There was a time — most of our time on this planet to be exact — when the sails of a ship sank with finality below the horizon as it headed off on its journey. Those left behind were left with uncertainty. They could pace the harbor walls or just get on with their lives, but the ship was gone and there would be no news until ... there was. For almost ALL of the 2,000 generations stretching from back into the last ice age, human beings have lived through deep existential uncertainty about the world around them. Tomorrow's weather might be intuited from experience but not glimpsed via satellite images. Loved ones away on travels were for the most part entirely absent. Without text or Facebook updates, their current status remained the stuff of the imagination.

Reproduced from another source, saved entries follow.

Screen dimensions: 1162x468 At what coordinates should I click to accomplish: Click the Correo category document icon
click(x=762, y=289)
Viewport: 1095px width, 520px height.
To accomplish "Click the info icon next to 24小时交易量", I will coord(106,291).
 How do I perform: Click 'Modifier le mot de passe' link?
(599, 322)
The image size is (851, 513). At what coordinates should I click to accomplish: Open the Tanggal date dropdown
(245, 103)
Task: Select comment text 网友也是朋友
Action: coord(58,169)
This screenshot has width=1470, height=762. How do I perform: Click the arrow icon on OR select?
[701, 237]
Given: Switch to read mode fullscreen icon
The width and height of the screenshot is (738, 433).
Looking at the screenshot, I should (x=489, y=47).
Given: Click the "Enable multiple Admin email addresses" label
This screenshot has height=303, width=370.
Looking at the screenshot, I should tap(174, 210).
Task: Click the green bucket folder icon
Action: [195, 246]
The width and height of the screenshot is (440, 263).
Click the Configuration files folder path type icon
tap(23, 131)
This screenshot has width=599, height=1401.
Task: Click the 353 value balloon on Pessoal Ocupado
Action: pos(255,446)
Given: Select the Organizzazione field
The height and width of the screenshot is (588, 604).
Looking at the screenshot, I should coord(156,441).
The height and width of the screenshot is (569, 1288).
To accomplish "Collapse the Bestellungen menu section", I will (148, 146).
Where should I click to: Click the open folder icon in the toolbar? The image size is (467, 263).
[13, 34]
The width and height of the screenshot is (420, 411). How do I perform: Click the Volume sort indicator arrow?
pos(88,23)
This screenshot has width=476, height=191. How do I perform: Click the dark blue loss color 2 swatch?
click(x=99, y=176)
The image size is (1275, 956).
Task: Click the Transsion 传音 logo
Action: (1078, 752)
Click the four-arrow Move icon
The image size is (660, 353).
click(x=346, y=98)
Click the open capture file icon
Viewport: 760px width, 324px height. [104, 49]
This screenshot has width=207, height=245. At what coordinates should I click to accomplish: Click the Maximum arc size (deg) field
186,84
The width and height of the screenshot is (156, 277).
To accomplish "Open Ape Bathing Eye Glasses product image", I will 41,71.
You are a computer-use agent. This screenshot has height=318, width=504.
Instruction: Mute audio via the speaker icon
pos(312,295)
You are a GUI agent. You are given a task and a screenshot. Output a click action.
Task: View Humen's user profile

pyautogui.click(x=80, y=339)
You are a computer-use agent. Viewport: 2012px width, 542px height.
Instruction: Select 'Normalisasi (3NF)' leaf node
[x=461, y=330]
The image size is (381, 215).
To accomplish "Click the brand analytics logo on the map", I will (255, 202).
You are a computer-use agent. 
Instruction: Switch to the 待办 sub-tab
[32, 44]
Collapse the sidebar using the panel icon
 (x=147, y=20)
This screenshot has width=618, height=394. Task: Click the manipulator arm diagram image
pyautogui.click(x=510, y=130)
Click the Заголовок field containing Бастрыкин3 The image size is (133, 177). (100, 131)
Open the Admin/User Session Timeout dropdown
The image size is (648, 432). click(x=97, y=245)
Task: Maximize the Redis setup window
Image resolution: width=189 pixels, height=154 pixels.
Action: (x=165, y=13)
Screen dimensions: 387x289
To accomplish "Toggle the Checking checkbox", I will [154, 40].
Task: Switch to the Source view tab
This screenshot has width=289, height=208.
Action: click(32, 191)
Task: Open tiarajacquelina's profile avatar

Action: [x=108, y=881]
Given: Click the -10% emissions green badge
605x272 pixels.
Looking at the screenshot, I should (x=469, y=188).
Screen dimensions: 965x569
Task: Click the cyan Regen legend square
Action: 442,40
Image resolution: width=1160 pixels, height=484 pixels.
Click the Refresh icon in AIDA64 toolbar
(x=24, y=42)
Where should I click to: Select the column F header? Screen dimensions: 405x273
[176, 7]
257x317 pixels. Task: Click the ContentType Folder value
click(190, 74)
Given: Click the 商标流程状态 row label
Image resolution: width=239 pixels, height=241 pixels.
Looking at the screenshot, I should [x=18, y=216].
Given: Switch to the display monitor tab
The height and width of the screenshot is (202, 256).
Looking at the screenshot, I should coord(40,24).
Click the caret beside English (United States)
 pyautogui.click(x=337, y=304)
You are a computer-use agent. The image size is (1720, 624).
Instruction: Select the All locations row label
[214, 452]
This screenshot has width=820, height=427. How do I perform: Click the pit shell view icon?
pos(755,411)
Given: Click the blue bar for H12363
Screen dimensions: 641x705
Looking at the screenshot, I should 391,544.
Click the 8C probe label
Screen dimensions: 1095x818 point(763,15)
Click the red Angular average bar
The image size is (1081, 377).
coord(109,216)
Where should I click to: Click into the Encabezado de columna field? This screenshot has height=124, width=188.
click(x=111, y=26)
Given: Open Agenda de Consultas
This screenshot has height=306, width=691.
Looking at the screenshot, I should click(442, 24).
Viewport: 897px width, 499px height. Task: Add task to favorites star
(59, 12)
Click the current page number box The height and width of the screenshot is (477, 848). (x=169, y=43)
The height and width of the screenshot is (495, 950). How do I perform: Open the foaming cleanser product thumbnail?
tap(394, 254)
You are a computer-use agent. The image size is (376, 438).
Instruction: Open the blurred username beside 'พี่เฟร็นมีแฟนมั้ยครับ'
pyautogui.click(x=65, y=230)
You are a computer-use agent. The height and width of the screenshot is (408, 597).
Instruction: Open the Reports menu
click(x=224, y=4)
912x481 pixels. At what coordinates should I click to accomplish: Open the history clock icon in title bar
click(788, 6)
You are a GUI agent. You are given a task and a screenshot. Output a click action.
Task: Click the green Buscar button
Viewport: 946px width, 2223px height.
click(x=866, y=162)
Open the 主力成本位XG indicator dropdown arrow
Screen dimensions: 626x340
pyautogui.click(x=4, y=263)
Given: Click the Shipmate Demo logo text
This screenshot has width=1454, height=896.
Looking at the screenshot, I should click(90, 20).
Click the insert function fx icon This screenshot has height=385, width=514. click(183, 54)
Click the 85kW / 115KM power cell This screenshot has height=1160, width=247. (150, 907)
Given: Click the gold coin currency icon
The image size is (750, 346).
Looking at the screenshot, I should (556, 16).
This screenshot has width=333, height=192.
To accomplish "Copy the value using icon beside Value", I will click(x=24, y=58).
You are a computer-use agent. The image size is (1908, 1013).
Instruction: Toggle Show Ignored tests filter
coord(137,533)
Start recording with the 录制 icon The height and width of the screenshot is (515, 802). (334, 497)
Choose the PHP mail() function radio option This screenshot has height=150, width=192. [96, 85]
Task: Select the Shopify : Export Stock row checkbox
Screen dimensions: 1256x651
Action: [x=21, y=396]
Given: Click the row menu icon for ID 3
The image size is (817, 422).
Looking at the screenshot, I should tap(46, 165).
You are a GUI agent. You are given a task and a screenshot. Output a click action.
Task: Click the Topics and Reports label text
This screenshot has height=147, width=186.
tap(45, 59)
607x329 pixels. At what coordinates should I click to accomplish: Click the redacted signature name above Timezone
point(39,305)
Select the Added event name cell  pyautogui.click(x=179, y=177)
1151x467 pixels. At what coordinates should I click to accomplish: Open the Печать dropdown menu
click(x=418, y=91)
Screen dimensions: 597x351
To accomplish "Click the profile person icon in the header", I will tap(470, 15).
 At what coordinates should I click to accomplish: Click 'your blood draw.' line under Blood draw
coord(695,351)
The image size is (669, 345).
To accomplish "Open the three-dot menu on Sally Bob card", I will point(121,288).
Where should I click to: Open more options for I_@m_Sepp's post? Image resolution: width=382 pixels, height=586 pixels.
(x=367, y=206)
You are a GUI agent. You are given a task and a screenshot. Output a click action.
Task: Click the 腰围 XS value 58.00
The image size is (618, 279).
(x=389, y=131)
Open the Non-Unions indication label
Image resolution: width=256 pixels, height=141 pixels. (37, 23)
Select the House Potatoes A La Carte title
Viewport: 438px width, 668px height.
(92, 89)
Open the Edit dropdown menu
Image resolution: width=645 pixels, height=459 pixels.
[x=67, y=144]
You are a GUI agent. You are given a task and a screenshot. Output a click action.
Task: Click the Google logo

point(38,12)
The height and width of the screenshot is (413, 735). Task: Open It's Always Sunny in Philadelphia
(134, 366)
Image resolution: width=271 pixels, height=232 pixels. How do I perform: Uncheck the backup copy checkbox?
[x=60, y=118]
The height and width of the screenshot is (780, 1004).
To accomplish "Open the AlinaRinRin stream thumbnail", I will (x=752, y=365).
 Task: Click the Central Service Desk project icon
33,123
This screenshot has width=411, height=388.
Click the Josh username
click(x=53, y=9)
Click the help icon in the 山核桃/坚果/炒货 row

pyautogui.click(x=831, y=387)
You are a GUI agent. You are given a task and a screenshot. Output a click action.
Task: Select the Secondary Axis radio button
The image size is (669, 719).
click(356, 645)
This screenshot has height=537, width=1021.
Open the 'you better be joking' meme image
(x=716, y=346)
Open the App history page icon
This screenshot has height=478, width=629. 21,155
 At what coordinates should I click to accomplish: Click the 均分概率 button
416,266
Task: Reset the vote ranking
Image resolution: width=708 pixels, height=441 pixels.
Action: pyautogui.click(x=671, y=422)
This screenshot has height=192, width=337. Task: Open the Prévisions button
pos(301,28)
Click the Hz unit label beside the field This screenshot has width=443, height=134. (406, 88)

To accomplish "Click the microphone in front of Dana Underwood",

Is it the genetic memory of that unknowing that makes us so unsettled when search teams seem to chase ghosts? Debris spotted from the air turns out to be nothing more than some logs tied together. What was thought to be the downed plane's oil spill is determined to contain no jet fuel.
Twenty years ago information about flight MH370 would've been firmly the domain of experts. Today anyone can find the current status of the skies via services like Flightradar24.
Eventually we all expect that the mystery of MH370 will be a mystery no more. But whatever its resolution, what do these days of waiting reveal to us now about the world we are building?
We are, of course, still surrounded by uncertainty like the terrible wait for a prognosis or the horror of watching a nation spin into civil war. But in creating our network of protective technological miracles, have we inadvertently inoculated ourselves from a reality that lies too close for us to want to face? Have we limited our capacity to deal with a darkness that, in truth, will always surround us?